Closed lukepmccombs closed 1 year ago
This may be outside the scope of LEAP. I'll direct you to MENNDL/GREGOR where you can see that we have a way of representing pytorch layers in a dynamically-sized configuration for neuroarchitecture search.
I was thinking more in line with evolving the parameters of the module, rather than the architecture. For SNNTorch at least, this is a want. I would like to look at GREGOR though.
I like the idea, since neural architecture search is such a common application of EAs.
@markcoletti has a point, though: adding a decoder
that creates a torch
Module
phenotype (for example) introduces a not-so-small dependency on torch
, which would be one more dependency for us to maintain as the torch
API evolves over time.
Maybe that wouldn't be so big of a commitment, but my inclination is to keep it out of the core LEAP features.

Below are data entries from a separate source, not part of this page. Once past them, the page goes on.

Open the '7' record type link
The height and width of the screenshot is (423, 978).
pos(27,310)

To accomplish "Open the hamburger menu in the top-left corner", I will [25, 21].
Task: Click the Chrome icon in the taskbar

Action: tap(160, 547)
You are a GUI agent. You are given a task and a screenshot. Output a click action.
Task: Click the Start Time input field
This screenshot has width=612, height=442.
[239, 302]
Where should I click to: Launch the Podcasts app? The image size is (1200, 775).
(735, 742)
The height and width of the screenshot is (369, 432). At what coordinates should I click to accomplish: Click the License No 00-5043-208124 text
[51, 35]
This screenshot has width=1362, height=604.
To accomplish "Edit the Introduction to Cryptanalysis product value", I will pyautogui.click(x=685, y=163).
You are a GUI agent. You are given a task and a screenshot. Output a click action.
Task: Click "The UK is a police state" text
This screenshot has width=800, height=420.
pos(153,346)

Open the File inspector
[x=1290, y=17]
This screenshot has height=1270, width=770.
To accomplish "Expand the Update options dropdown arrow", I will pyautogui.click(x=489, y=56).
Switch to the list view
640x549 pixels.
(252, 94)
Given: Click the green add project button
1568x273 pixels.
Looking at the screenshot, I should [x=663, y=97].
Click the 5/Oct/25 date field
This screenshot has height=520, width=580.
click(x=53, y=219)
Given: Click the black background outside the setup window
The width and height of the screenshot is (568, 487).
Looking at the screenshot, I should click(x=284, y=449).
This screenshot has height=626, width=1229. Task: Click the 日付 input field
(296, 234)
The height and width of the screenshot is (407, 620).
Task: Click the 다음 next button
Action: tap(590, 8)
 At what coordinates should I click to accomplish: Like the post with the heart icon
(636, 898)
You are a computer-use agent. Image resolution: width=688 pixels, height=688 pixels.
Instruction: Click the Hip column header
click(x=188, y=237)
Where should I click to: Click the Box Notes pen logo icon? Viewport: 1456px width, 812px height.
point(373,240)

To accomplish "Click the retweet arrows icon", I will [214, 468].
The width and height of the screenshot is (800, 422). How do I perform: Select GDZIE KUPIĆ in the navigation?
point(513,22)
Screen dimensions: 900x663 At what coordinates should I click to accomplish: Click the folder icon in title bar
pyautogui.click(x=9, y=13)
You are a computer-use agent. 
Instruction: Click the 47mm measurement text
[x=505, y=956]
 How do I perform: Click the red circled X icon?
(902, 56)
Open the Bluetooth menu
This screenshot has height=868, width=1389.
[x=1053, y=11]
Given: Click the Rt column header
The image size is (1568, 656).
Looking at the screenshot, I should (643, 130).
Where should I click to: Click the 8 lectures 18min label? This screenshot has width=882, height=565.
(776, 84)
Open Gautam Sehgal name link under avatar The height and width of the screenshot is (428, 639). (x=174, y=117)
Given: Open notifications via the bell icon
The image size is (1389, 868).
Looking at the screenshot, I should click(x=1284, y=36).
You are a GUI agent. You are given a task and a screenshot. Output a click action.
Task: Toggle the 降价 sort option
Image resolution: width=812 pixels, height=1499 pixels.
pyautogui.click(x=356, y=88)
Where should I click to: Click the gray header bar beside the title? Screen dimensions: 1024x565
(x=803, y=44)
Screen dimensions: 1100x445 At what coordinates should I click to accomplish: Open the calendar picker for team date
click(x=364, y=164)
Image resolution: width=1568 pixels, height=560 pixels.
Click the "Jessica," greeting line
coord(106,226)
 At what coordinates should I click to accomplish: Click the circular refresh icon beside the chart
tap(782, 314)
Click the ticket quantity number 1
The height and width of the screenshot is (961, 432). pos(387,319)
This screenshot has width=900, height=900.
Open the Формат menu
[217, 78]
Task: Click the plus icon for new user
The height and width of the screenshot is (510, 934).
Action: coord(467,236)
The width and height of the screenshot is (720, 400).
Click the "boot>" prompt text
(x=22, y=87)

Could make great fodder for a contrib
package, though! We could interpret this issue in that light and keep it open if you think it's something you plan on tackling in the near future, @lukepmccombs.
I was already thinking to make it as a separate package! I'm certainly interested in doing it. If I end up making enough progress to warrant making it available, I'll post a link to the repo here.
I think a separate package would be following the tradition set by MENNDL and GREGOR. (And Gremlin, I guess.) In any case, I'm keen to see what you come up with as that's well within my wheelhouse.
I think it would be interesting to try putting together functions for evolving pytorch modules directly. You can access the whole of their parameters quite easily and alter them as well. I'm not sure how distributed would handle it however.